The discovery of the sumptuous vestiges of the Domus Aurea. The Apollonian perfection that reveals itself in Raphael’s Vatican Rooms. The titanic conflict between matter and spirit that Michelangelo confronts on the walls of the Sistine Chapel. They all represent the apogee of the Renaissance intended as a living memory of classicism.
This is Rome returning to its imperial splendour, where beauty is achieved between ecstasy and torment, beauty and voluptuousness, as desired by Pope Julius II and continued by Pope Leo X de’ Medici. The latter saw Giovanni da Udine, still in his twenties, apply his innate talents in “counterfeiting very well all the natural things of animals, drapes, instruments, vases, vegetables” to portray – according to Giorgio Vasari – the group of instruments of the Ecstasy of Saint Cecilia by Raphael. Together with the genius from Urbino and other illustrious collaborators, he made the preparatory drawing of the Miraculous Catch for one of the ten tapestries destined to decorate the base of the Sistine Chapel, made between 1514 and 1516.

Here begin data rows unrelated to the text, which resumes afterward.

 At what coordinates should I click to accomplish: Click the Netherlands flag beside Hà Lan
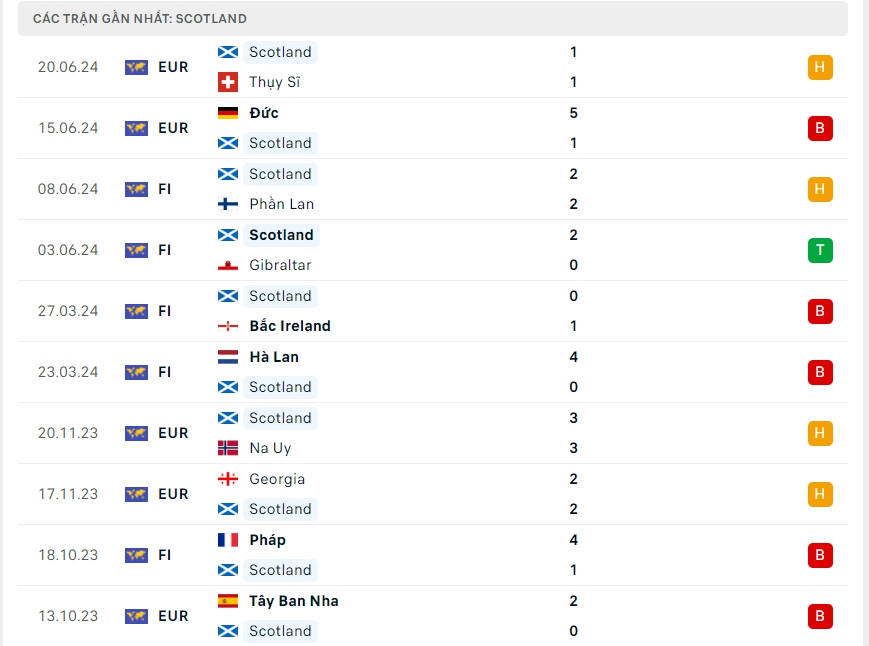(228, 357)
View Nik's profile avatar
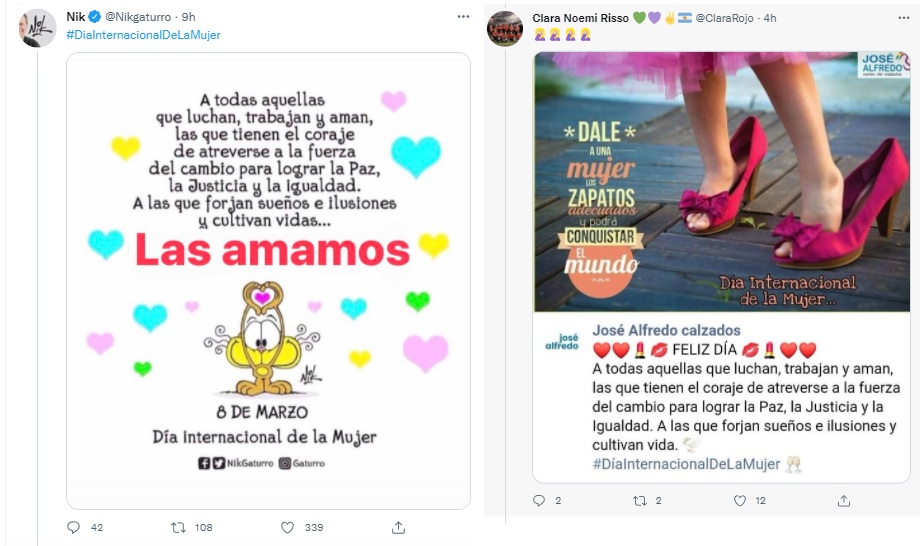This screenshot has width=922, height=546. pos(38,28)
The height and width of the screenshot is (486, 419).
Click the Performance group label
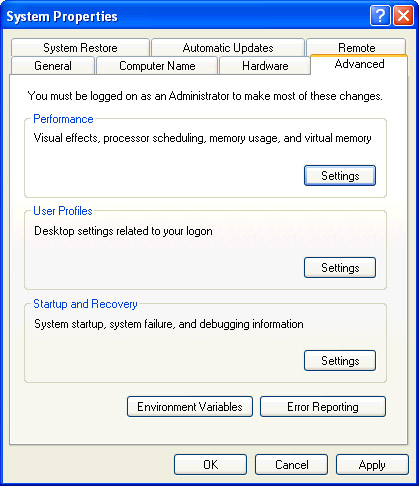(x=63, y=119)
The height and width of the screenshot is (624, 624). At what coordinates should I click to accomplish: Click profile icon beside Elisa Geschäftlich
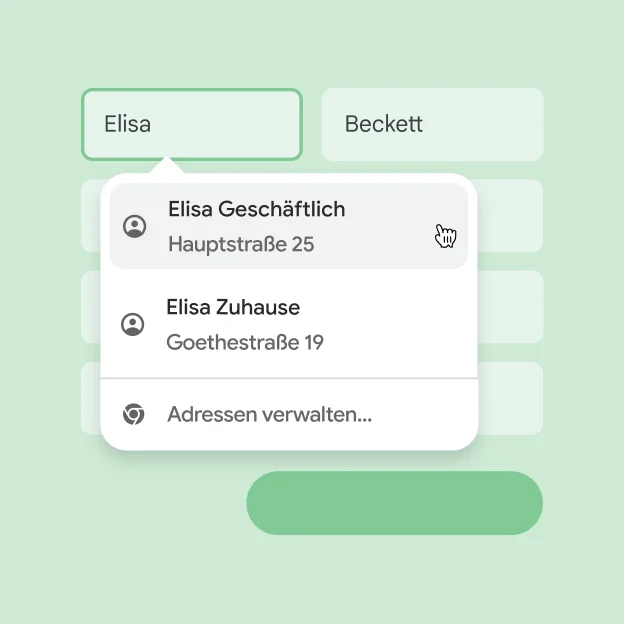point(134,227)
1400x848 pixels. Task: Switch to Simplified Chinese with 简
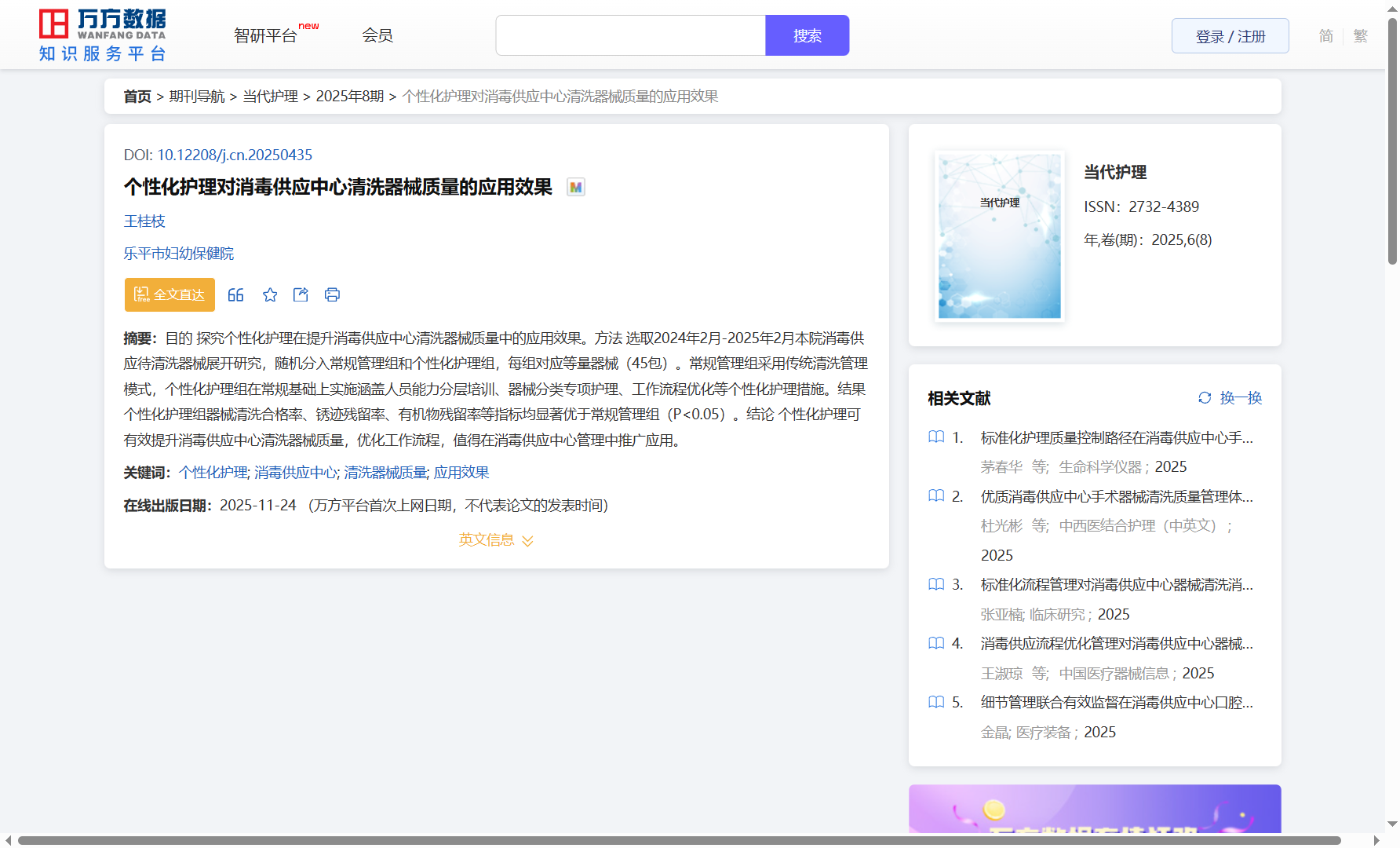(1325, 36)
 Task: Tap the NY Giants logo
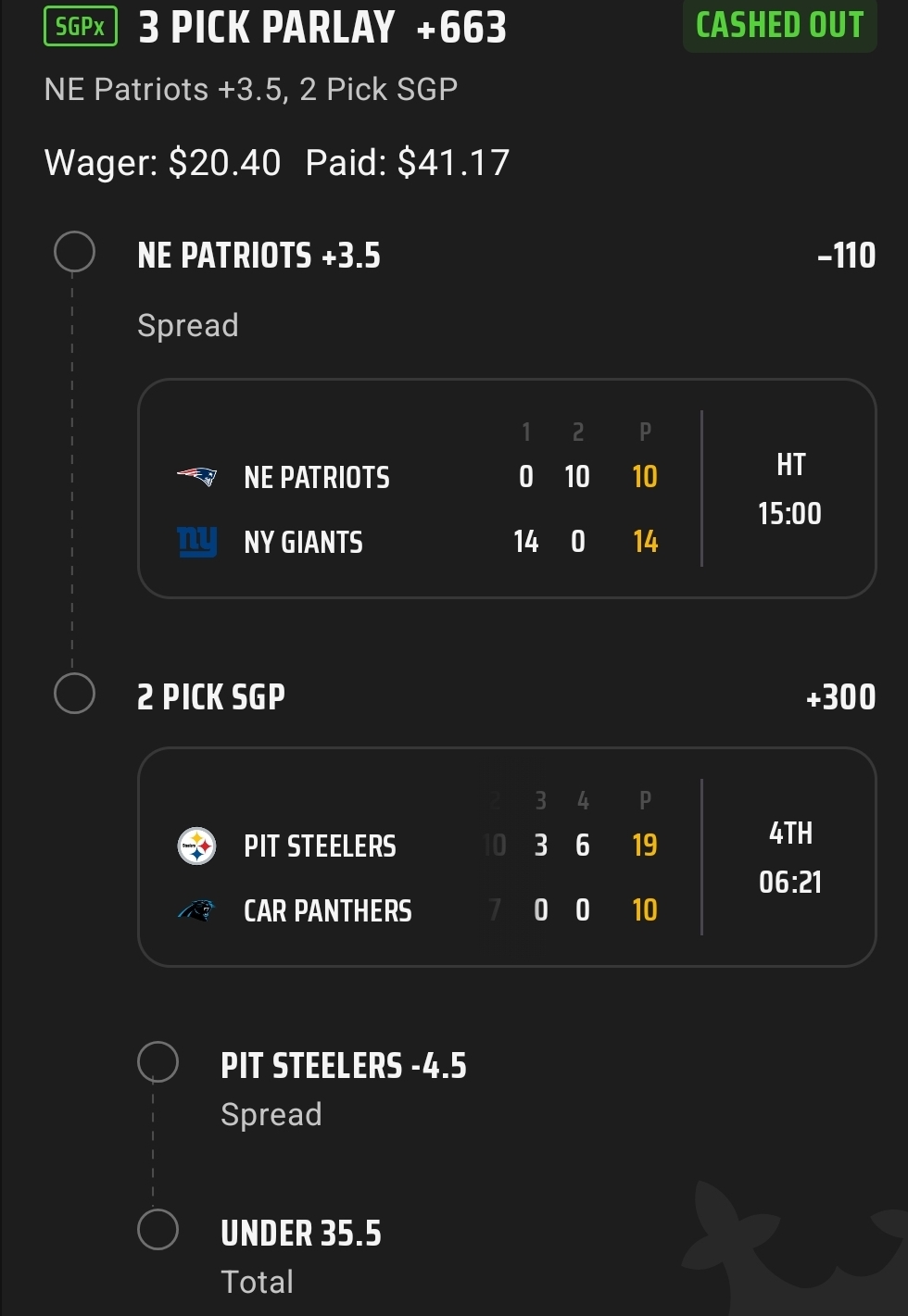point(196,542)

The naturalistic skills of the Friulian artist are evident in the festoons of the Loggia di Psiche at the Farnesina, decorated on commission of the Sienese banker Agostino Chigi between 1517 and 1518. Even earlier, in the ‘grotesques’ used to decorate the flat and ‘stufetta’ of Cardinal Bibiena in the Vatican. After the death of the Divino Urbinate, in the decoration of Villa Madama – together with Giulio Romano – completed in 1525 for Clement VII. Motifs that he would use again superbly in the Vatican Loggias (completed in 1519), together with endless subjects taken from the world of animals and plants, which act as a counterpoint to the sacred stories frescoed in the vaults of the thirteen bays of the long room, taking the form of a sort of encyclopaedia in images.
A refined and multifaceted master who will be the absolute protagonist of the exhibition “Giovanni da Udine tra Raffaello e Michelangelo (1487 – 1561) – curated by Liliana Cargnelutti and Caterina Furlan – to be held in the Ancient Art Galleries of the Castle of Udine from 12 June to 12 September 2021.